Intervention de Pierre-Yves Collombat

Réunion du 18 décembre 2017 à 15h00
Gestion des milieux aquatiques et prévention des inondations — Adoption en procédure accélérée d'une proposition de loi dans le texte de la commission modifié

Photo de Pierre-Yves CollombatPierre-Yves Collombat :

Madame la présidente, madame la ministre, mes chers collègues, ce que l’on a pris l’habitude d’appeler improprement la loi GEMAPI pour « gestion des milieux aquatiques et de la prévention des inondations » s’est voulu la réponse à un constat : celui de la nécessité pour notre pays, qui manque d’une politique globale de prévention de l’inondation sur l’ensemble du territoire, à l’exception des plans Grands Fleuves, de se contenter d’un assemblage mal coordonné de dispositifs sectoriels, financés trop souvent de manière aléatoire et parfois en concurrence.

Relativement développé au-dessus de la Loire, le dispositif se limitait au sud, pourtant exposé aux redoutables aléas climatiques « cévenols », à quelques initiatives locales. Le législateur a bien sûr intégré cet aspect des choses dans sa loi MAPTAM, contrairement à ce que j’ai pu entendre.

Deux raisons essentielles expliquaient la situation : l’absence d’une gouvernance clairement identifiée de la compétence « prévention de l’inondation » et l’absence de financement pérenne d’une politique de prévention. C’est à ces deux lacunes que la loi a voulu répondre.

Pour ce faire, elle a tout d’abord prévu un financement pérenne de la politique de prévention par une taxe affectée, même si tout le monde n’est visiblement pas encore au courant, de même que certains ne semblent pas au courant que l’assiette de cette taxe est beaucoup plus large que celle de la taxe d’habitation. Ma foi…

La loi a ensuite attribué la compétence GEMAPI aux EPCI à fiscalité propre, premier échelon territorial de proximité de taille suffisante pour agir et désormais présents sur l’ensemble du territoire national. Mais tenant compte du fait que l’échelon pertinent de l’action était le bassin-versant, qui incluait souvent plusieurs EPCI – la loi n’a donc pas non plus oublié cette réalité –, la loi a prévu la possibilité de déléguer à un établissement public d’aménagement et de gestion de l’eau, un EPAGE, la mise en œuvre de la compétence. Dans les grands bassins hydrographiques, il a été décidé que des EPTB assureraient la coordination entre les EPAGE. En outre, en tant que syndicats mixtes, départements et régions pouvaient en être membres.
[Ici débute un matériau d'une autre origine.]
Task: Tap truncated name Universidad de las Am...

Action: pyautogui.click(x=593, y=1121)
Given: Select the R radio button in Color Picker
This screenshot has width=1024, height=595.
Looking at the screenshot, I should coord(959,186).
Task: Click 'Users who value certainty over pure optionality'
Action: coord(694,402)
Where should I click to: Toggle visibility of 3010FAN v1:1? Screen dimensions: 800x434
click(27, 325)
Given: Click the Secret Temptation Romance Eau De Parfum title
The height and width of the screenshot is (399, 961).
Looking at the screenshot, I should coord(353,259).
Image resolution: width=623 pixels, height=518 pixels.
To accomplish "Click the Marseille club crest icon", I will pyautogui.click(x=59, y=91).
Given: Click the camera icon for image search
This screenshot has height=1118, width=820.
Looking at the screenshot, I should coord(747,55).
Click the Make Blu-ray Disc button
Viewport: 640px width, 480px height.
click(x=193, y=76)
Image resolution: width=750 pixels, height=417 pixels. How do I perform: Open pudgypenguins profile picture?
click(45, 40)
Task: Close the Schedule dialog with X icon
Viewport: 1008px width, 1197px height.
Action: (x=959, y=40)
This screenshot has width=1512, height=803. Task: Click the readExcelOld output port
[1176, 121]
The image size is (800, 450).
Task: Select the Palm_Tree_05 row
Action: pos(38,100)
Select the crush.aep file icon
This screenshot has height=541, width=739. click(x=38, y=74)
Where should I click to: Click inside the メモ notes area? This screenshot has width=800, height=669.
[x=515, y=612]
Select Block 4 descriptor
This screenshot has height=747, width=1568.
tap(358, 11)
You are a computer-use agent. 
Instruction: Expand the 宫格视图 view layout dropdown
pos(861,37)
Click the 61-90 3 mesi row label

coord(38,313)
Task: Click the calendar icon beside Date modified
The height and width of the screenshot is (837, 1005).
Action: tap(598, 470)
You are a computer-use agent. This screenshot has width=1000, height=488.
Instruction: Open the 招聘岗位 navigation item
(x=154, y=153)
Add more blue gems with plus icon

Il est donc faux de prétendre, comme le fait l’exposé des motifs de la présente proposition de loi, que la loi a « confié à titre exclusif » aux EPCI à fiscalité propre la prévention de l’inondation, laissant entendre par là que tous les anciens acteurs en étaient exclus. Les articles prévoyant que départements et régions et, d’une façon générale, tous les acteurs actuels de la prévention des inondations peuvent « continuer » à exercer cette mission me semblent donc sans objet. Sauf si on entend par là que ces collectivités continueront à agir seules dans leur coin et non dans le nouveau cadre des EPAGE !

Vu la complexité du problème, vu la diversité des domaines et des paramètres à prendre en compte, une gouvernance unique et clairement définie est pourtant la première condition de l’efficacité. Remettre cela en cause, comme le fait la proposition de loi sous prétexte qu’existent déjà des syndicats, des EPTB, des départements ou des régions en charge d’une partie seulement de la compétence, constituerait une évidente régression. Cela n’a rien à voir avec le respect des libertés locales ou la confiance faite aux collectivités de s’organiser.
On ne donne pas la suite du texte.